Let’s take a look at how this affects the spectrum:

df5 <- df4 |> 
  mutate(discharge = gaussianize(discharge))
  
  
mtm2 <-   mtm(df5,output = 1,verbose = F) |> 
  mutate(Period = 1/Frequency, #Calculate frequency
         Power = Power/1000, #account for differing units in astrochrons MTM
        AR1_95_power = AR1_95_power/1000) |>  #account for differing units in astrochrons MTM
  dplyr::select(Period, Power)

ggplot(mtm2, aes(x=Period, y=Power)) +
  labs(title = "Rio Grande discharge spectrum (mtm)") +
  geom_line() +
  scale_y_log10() + 
  scale_x_continuous(trans = reverselog_trans(10),
                     breaks = c(100,50,20,10,5,2,1,0.5,0.2),
                     limits = c(100,0.2)) +
  theme_light()

5.3.4.3 Applying STL

We see that the spectrum is nearly unchanged, but now we can apply STL:

dis <- ts(as.numeric(df5$discharge), start = c(1889, 1), frequency = 12)
stl_res <- stl(dis, s.window = "periodic")
plot(stl_res)

5.3.4.4 The trend

Now let’s apply spectral analysis to the trend component:

df6 <- df5 |> 
  mutate(discharge = as.numeric(stl_res$time.series[,2]))


mtm3 <-   mtm(df6,output = 1,verbose = F,)  |> 
  mutate(Period = 1/Frequency,
         Power = Power/1000, #account for differing units in astrochrons MTM
         AR1_95_power = AR1_95_power/1000) #account for differing units in astrochrons MTM

trendOnlySpectrum <- ggplot(mtm3, aes(x=Period, y=Power)) +
  labs(title = "Rio Grande discharge trend-only spectrum (mtm)") +
  geom_line() +
  geom_line(aes(y = AR1_95_power),color = "red") +
  scale_y_log10() + 
  scale_x_continuous(trans = reverselog_trans(10),
                     breaks = c(100,50,20,10,5,2,1,0.5,0.2),
                     limits = c(100,0.2)) +
  theme_light()

trendOnlySpectrum

Indeed this removed the annual cycle and its harmonics (for the most part). It’s a fairly aggressive treatment, but we can now compare the significance of the interannual peaks w.r.t to an AR(1) benchmark.
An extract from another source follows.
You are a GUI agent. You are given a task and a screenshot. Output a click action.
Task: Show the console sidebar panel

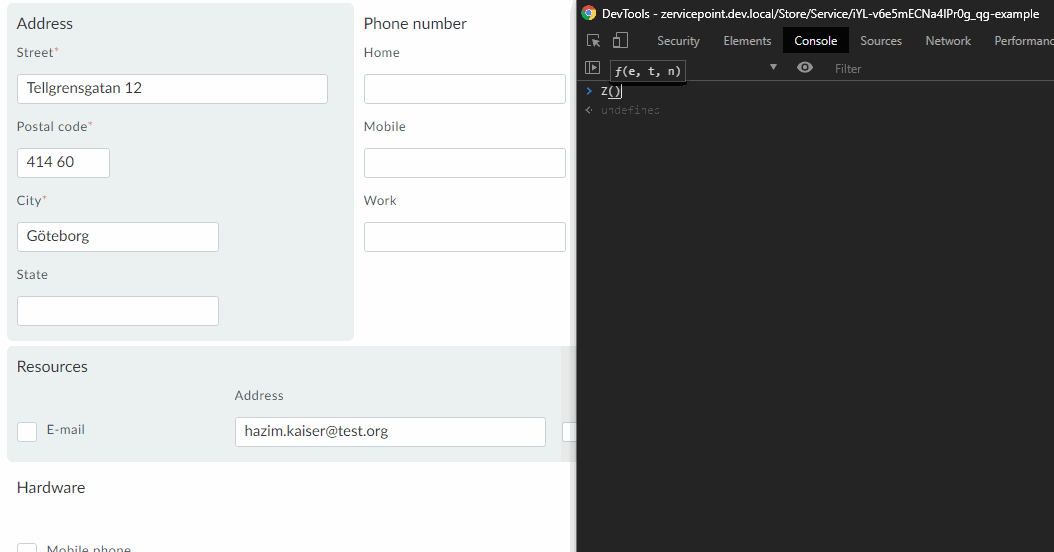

We see that the broadband peak in the 2-10y range is above the AR(1) spectrum, so these frequencies could be considered significant.
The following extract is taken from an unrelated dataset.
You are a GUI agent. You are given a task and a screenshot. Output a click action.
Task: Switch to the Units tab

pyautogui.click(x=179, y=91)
5.3.5 Estimation of scaling behavior

In this last example, we fit a single scaling exponent to the timeseries, spanning the entire range of frequencies (periods). Under the hood, all we are doing is fitting a straight line to the spectrum:

# Log-transform both axes
toScale <- dplyr::filter(mtm3, between(Period,0.2,100))
log_period <- log10(toScale$Period)
log_spec <- log10(toScale$Power)

# Fit a line
fit <- lm(log_spec ~ log_period)
toScale$plotLine <- predict(fit)
# Plot

trendOnlySpectrum + 
  geom_line(data = toScale,aes(x = Period,y = 10^plotLine),color = "blue",linetype = 3)

This results in a fairly steep exponent near 4.52. If we were specifically interested in the scaling exponent (spectral slope) between periods of 2-100y, you would do it like so:

# Log-transform both axes
toScale <- dplyr::filter(mtm3, between(Period,2,100))
log_period <- log10(toScale$Period)
log_spec <- log10(toScale$Power)

# Fit a line
fitLong <- lm(log_spec ~ log_period)
toScale$plotLine <- predict(fitLong)
# Plot

trendOnlySpectrum + 
  geom_line(data = toScale,aes(x = Period,y = 10^plotLine),color = "blue",linetype = 3)

We see that this results in a much flatter line, i.e. a smaller scaling exponent around 0.52.